## DATA TO EXAMINE

++++++

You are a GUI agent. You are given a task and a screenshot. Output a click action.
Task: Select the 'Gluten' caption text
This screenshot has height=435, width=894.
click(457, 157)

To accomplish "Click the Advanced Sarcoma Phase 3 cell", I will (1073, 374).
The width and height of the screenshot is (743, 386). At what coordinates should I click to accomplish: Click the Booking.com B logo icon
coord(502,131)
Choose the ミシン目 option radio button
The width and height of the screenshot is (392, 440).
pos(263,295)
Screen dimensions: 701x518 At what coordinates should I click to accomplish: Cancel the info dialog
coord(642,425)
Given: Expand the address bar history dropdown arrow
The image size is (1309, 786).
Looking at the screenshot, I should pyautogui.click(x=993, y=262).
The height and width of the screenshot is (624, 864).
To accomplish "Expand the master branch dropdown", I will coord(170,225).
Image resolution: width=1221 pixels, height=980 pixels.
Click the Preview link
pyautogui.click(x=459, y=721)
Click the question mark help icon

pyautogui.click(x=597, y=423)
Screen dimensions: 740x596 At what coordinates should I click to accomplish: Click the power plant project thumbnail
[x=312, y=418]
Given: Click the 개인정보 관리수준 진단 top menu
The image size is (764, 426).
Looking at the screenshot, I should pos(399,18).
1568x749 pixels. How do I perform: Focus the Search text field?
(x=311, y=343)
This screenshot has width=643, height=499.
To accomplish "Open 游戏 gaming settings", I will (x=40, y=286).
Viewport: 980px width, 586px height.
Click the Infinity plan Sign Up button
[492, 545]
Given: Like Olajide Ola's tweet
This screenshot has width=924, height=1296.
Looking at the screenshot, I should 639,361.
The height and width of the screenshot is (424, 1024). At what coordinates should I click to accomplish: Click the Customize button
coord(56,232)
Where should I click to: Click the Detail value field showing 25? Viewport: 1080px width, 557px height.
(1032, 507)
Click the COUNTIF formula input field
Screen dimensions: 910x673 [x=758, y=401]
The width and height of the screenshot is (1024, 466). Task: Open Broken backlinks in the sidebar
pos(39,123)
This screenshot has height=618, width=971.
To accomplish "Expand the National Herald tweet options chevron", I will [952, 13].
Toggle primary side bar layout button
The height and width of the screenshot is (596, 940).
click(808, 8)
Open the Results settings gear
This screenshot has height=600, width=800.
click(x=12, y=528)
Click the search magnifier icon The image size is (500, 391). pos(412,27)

++++++

## EXERCISE
All lines from the first line of the listing above through the line containing "This screenshot has width=643, height=499." are to be retyped exactly. Leave out any other line.

## ANSWER TO THE EXERCISE
You are a GUI agent. You are given a task and a screenshot. Output a click action.
Task: Select the 'Gluten' caption text
This screenshot has height=435, width=894.
click(457, 157)

To accomplish "Click the Advanced Sarcoma Phase 3 cell", I will (1073, 374).
The width and height of the screenshot is (743, 386). At what coordinates should I click to accomplish: Click the Booking.com B logo icon
coord(502,131)
Choose the ミシン目 option radio button
The width and height of the screenshot is (392, 440).
pos(263,295)
Screen dimensions: 701x518 At what coordinates should I click to accomplish: Cancel the info dialog
coord(642,425)
Given: Expand the address bar history dropdown arrow
The image size is (1309, 786).
Looking at the screenshot, I should pyautogui.click(x=993, y=262).
The height and width of the screenshot is (624, 864).
To accomplish "Expand the master branch dropdown", I will coord(170,225).
Image resolution: width=1221 pixels, height=980 pixels.
Click the Preview link
pyautogui.click(x=459, y=721)
Click the question mark help icon

pyautogui.click(x=597, y=423)
Screen dimensions: 740x596 At what coordinates should I click to accomplish: Click the power plant project thumbnail
[x=312, y=418]
Given: Click the 개인정보 관리수준 진단 top menu
The image size is (764, 426).
Looking at the screenshot, I should pos(399,18).
1568x749 pixels. How do I perform: Focus the Search text field?
(x=311, y=343)
This screenshot has width=643, height=499.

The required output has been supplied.